# How can I remove and keep the elements of this set?

I have a list

list = {{1, 3, 7, 1, 2, 1, 4, 7}, {6, 2, 7, 9, 4, 3, 6, 7}, {2, 8, 8, 2, 3, 2, 4, 6}, {5, 7, 7, 5, 2, 1, 2, 4}, {8, 10, 10, 8, 2, 1, 2, 4}}


Consider an element of list, with two item i and i+1. If all the pair (i, i+1) (i stand at odd position from left to right) so that GCD[i, i+1]==1, we keef this element. If there is a pair (i, i+1) so that GCD[i, i+1] different 1, then we remove that element.

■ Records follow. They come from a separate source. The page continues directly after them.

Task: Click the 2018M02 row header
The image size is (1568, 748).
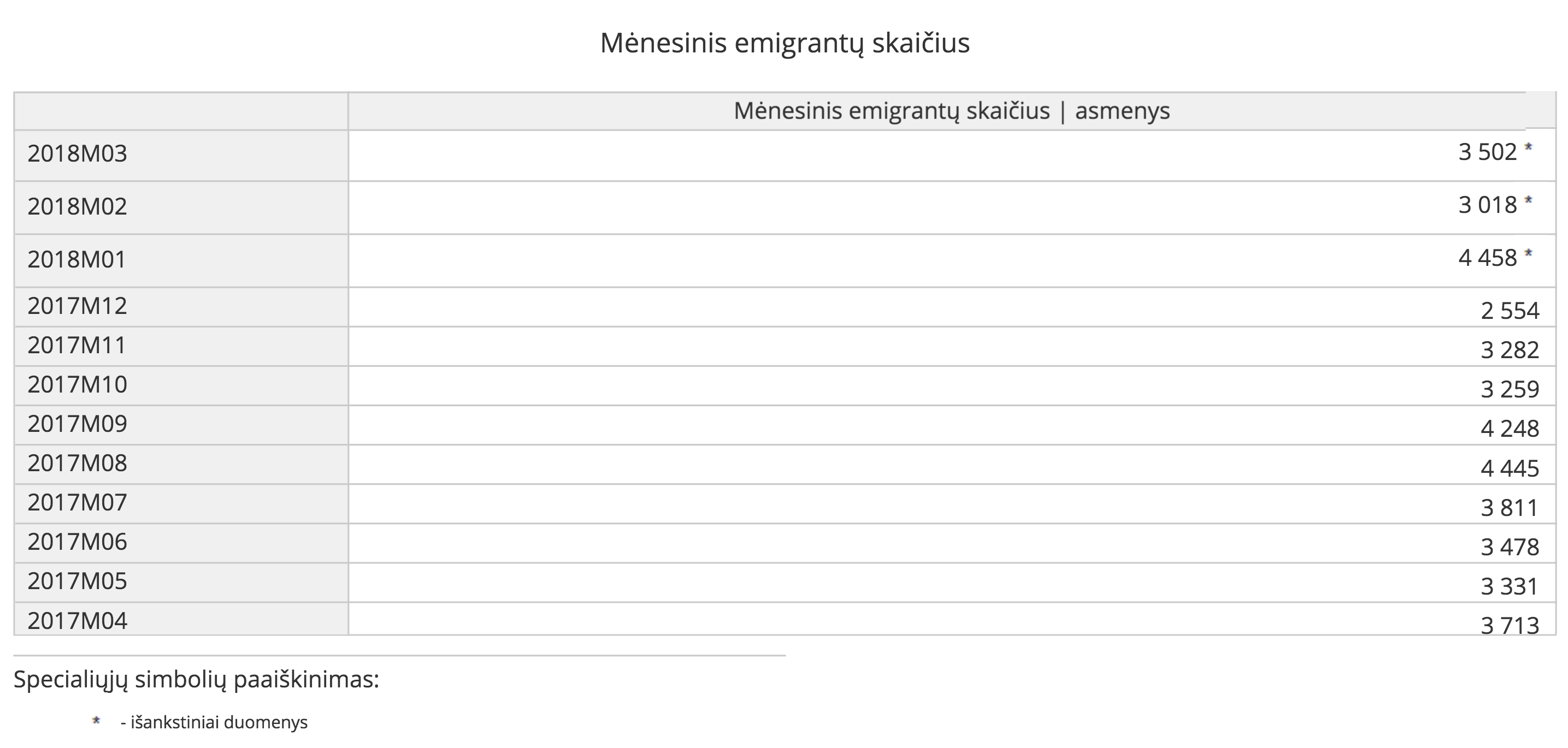Action: click(x=77, y=207)
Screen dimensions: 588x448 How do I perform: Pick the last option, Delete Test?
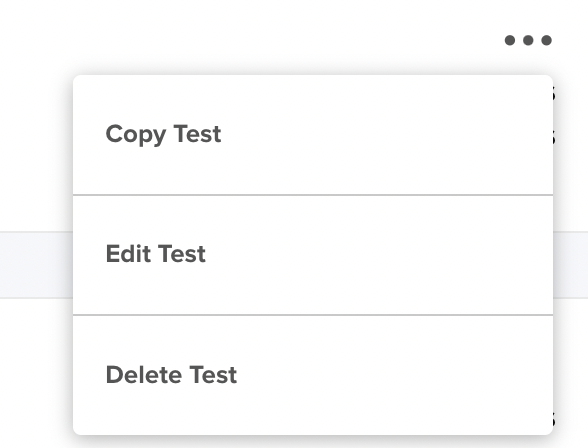313,375
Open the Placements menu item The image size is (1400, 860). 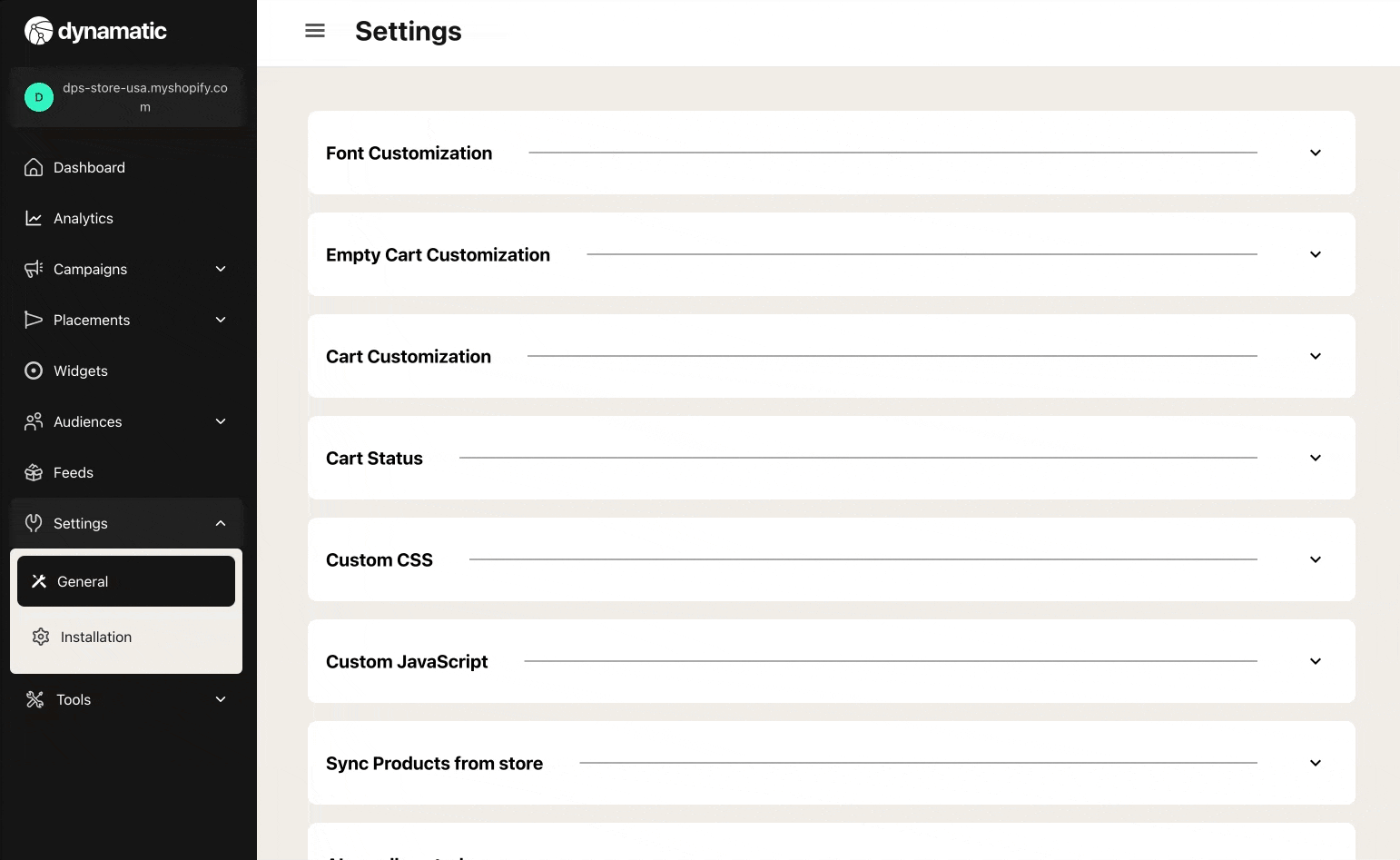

With this rule, the list only keep the element {1, 3, 7, 1, 2, 1, 4, 7} How can I tell Mathematica to do that? I do not how to start.

Edit

According to the comment, we should divide the 8 element to 4 pairs.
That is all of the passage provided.